I made a visit to a new (to me) female doctor for my female issues and boy am I glad to have that visit done! It's been 4 years so I was overdue. But this lady doctor was really, really great - it wasn't the average doctor visit. For starters, she has set up practice on her own now and runs the whole show (answers the phone, etc.) She used to be at our local hospital but moved to Portland and can't yet afford to have any office staff. So it was just me and the doc for 1-1/2 hours. Like visiting a friend. And she knew my husband and my primary physician, which was also beneficial. It was tiring to drive 2 hours there and 2 hours back but I'm so glad I did.

So the diagnosis? (Drum roll, please ...) Mild diastasis of the rectus abdominus muscle. I can almost say it now. In layman's terms, this means the muscle that goes down the front of my belly, from my belly button on down, is split. Mildly. Ugh. This happens with pregnancy, as the belly expands rapidly and the muscle is stretched. This is an important muscle and holds up a lot of organs, from what I can see in diagrams. Apparently, I have had this damage for at least 7 years (since my last baby) but have recently done more damage to it. Which has caused several problems that seemed to me to be muscular in nature but I couldn't figure out why. Now I know. And the reason I am writing all this is in the hopes that one of you have heard of this and might know what I can do for it. There are exercises to help repair the problem but I am finding it difficult to get more information. There is a book somewhere but I can't find it yet. In the meantime, I am trying to be more careful with my stomach muscles and have better posture, which helps.

And this is interesting ... in all the info I have come across, one message is clear, "Do NOT do sit ups or crunches!!" I have been meaning to start doing sit-ups for about a month or more but just never did them - now I know why! I believe God was keeping me from doing them. I really do! He knows these things, obviously, before we do. I am thankful!

And my doctor said I was "fit"! I've never been told that! It really made me feel good - isn't that silly? My husband says I look great and I've been told I was thin, but to be told I was "fit" ... I don't know, it just rang pleasantly in my ear. Even if my insurance doesn't cover the cost of my office visit, it was all worth it!

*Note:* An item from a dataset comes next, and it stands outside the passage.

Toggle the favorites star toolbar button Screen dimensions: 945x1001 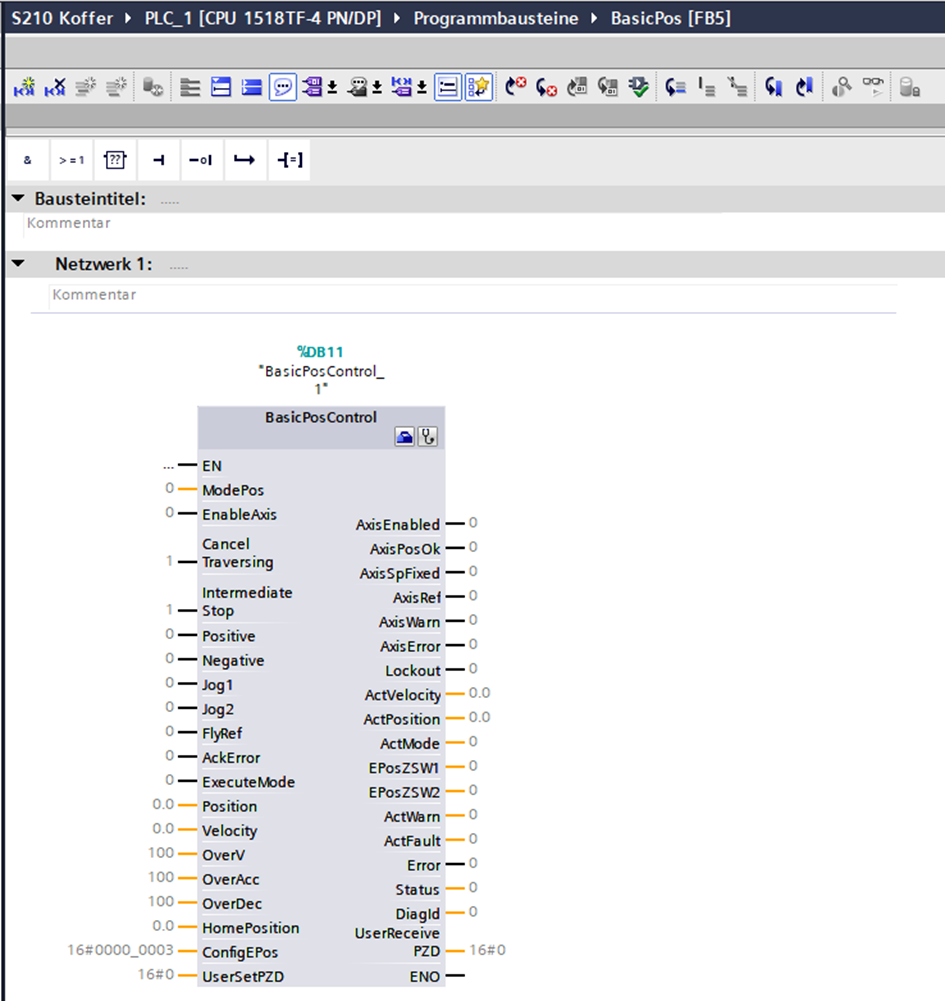pyautogui.click(x=479, y=88)
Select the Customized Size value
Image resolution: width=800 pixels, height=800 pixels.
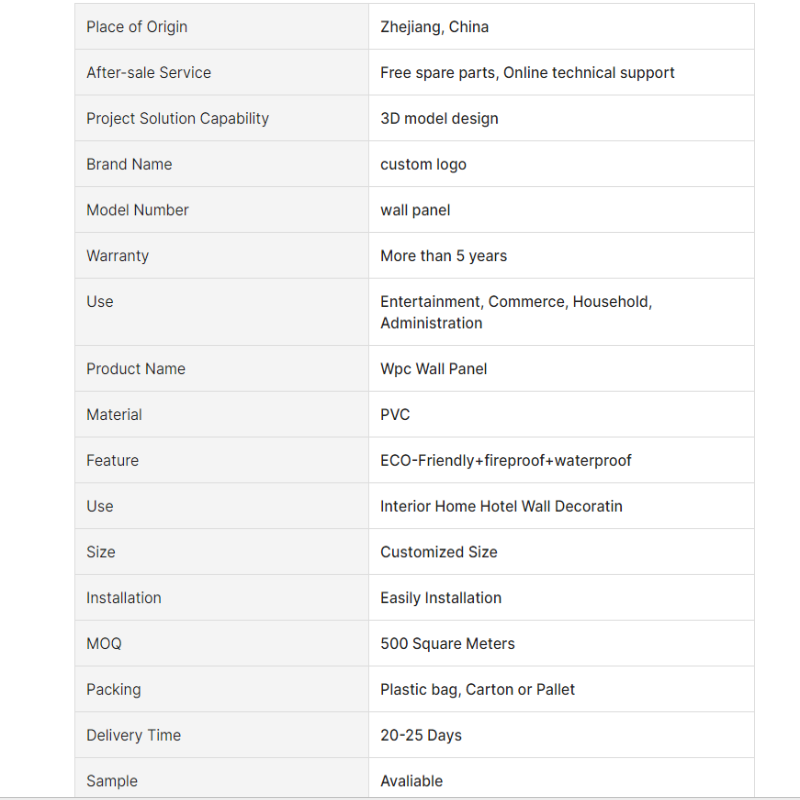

Finally ... today we had a beautiful day. I even sat on the deck this evening, reading, with the sun shining on me. It felt wonderful. Yes, I had on sunscreen. But it still felt wonderful.

The fog has begun to lift. Literally.

Monday, June 9, 2008

Sigh

Due to my present circumstances, I am experiencing total blog burn-out. If it appears that I've dropped out of sight this week, technically I have.

Minor health issues ... stress from said m. h. issues ... and this stinkin' weather.

All this could lead to a fit of depression.

Sorry. I'll return when I resurface. Might be sooner, or possibly later.

God bless.

P.S. Guess I was wrong about turning 45 - it really does stink, at least at the moment.

Sunday, June 1, 2008

Your Opinion Matters

In the Sunday paper today, I read an article in "Parade" magazine that talked about the homeschooling issue going on in California right now. And the magazine wanted people to go to their website and vote on the following: Should parents need teaching credentials to homeschool their kids?

I went to parade.com and voted where indicated. I voted "no" because I know very well that parents do NOT need teaching credentials to teach their kids. I want to encourage those of you who homeschool or support homeschooling to go to parade.com and vote your opinion. As of 10:45 pm, over 15,000 votes have been tallied and it's 90% - no and 10% - yes. I was thrilled! On their website, under the heading "What's New", click on the article entitled "Taught At Home".

I really can't stand to see anything that puts homeschooling in a negative light when I know so many, many families that homeschool successfully, including my own (in my opinion). Enough said.